== Exercise directions ==
Edit the part of the material that opens with the line containing "Given: Tap the" and closes with the line containing "Action: pyautogui.click(x=40, y=110)", replacing "Tap" with "Press" and changing nothing else. Give back only those lines.

== Records from a data collection ==
* * * * * * *

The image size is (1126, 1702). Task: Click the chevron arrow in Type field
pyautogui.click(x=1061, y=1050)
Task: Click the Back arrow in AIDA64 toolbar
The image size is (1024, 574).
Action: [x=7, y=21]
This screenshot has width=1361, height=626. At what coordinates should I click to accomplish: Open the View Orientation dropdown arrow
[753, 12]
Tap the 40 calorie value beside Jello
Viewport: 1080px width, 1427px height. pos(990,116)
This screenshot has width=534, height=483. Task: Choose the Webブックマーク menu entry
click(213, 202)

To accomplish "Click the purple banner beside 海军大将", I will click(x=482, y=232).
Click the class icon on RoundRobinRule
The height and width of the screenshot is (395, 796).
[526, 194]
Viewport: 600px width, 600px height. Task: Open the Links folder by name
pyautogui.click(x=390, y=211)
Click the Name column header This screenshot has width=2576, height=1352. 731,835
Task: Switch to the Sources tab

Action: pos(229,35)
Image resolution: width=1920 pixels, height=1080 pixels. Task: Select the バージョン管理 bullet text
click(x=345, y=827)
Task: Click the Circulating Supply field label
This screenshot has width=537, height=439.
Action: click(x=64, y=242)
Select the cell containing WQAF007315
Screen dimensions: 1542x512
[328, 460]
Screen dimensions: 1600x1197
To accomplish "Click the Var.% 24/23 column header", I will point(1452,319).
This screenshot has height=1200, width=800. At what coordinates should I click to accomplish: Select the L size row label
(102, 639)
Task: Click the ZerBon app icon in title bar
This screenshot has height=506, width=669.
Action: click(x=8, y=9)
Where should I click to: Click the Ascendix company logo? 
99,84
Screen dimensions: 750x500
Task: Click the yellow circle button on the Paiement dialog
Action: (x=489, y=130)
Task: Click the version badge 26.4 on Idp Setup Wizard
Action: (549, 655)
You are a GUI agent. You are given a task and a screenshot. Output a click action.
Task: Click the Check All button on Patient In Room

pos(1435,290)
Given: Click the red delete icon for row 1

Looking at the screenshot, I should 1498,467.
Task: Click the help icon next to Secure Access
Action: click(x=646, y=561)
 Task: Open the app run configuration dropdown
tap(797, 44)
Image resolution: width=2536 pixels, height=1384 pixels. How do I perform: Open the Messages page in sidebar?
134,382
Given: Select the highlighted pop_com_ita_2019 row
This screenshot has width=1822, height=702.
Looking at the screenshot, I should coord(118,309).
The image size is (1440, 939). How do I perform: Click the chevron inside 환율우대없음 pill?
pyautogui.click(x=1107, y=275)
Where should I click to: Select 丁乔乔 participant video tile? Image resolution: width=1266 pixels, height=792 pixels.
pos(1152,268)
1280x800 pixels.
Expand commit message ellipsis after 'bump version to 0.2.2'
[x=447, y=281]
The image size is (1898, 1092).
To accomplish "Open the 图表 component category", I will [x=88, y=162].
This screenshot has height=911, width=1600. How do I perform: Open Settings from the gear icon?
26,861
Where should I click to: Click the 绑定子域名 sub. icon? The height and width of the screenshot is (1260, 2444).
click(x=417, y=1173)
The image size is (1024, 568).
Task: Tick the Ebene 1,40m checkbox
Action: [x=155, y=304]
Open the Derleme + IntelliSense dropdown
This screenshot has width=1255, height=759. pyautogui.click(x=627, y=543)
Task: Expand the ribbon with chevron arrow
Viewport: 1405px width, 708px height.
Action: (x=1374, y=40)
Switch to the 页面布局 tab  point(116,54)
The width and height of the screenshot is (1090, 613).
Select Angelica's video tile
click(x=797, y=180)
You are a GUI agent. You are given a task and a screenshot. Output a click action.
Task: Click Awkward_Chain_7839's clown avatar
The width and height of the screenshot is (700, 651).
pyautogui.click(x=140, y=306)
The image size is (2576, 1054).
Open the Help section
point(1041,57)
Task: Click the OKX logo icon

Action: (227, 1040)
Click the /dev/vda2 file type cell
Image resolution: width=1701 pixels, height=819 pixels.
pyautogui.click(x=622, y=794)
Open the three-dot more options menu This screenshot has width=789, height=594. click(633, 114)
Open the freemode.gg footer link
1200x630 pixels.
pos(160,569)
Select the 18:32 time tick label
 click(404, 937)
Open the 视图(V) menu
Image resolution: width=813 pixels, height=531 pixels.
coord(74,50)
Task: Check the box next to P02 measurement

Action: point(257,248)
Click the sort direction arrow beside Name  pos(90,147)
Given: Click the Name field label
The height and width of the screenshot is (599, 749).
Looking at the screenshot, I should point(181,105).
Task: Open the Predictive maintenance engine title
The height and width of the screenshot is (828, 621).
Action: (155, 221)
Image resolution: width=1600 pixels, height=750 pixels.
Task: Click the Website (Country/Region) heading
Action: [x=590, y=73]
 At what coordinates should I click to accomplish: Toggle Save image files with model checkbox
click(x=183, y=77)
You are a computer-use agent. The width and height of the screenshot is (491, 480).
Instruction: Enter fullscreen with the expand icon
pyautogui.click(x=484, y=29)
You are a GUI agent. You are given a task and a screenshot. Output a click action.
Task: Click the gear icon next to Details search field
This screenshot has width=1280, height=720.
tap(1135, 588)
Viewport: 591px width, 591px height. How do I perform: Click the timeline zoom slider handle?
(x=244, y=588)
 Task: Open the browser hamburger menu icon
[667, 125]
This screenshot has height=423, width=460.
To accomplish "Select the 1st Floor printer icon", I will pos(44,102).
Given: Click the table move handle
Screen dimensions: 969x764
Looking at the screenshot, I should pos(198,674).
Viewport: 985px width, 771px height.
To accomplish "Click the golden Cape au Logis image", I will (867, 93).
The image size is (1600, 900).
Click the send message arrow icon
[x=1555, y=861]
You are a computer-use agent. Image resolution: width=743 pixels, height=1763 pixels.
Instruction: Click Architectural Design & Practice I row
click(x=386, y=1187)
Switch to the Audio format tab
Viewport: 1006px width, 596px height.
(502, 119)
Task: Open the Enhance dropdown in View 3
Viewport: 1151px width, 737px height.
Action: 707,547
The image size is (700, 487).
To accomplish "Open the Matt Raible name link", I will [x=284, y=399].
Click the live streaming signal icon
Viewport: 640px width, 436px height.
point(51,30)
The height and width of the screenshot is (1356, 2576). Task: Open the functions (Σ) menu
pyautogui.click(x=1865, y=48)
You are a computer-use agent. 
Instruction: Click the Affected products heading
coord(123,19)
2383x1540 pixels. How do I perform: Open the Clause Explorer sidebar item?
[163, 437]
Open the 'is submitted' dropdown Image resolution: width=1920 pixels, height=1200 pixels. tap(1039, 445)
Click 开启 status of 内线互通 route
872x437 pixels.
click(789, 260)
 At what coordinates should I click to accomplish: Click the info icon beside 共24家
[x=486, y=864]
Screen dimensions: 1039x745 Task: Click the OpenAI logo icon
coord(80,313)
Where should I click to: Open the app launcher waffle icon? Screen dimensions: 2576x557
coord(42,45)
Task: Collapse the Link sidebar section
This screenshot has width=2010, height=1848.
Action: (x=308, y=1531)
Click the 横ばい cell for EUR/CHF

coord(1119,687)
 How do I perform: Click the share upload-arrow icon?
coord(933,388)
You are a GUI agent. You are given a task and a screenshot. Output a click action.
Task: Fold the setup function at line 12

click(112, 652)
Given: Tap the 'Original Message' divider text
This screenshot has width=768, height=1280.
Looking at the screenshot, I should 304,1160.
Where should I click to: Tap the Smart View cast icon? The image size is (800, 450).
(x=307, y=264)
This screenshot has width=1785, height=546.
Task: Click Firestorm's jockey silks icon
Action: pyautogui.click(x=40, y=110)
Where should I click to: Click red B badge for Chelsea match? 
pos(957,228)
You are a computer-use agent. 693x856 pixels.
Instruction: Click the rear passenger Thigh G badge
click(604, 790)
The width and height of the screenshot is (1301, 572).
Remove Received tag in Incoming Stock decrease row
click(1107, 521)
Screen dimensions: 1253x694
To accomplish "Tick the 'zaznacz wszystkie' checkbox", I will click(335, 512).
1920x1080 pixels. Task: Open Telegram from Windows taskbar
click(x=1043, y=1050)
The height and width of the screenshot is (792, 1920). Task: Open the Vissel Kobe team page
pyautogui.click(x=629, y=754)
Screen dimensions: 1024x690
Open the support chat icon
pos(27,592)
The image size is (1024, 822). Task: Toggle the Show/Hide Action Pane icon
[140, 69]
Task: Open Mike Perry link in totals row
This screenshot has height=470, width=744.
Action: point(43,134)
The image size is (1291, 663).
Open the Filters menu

* * * * * * *

== Solution for this task ==
Given: Press the 'Original Message' divider text
This screenshot has width=768, height=1280.
Looking at the screenshot, I should 304,1160.
Where should I click to: Press the Smart View cast icon? The image size is (800, 450).
(x=307, y=264)
This screenshot has width=1785, height=546.
Task: Click Firestorm's jockey silks icon
Action: pyautogui.click(x=40, y=110)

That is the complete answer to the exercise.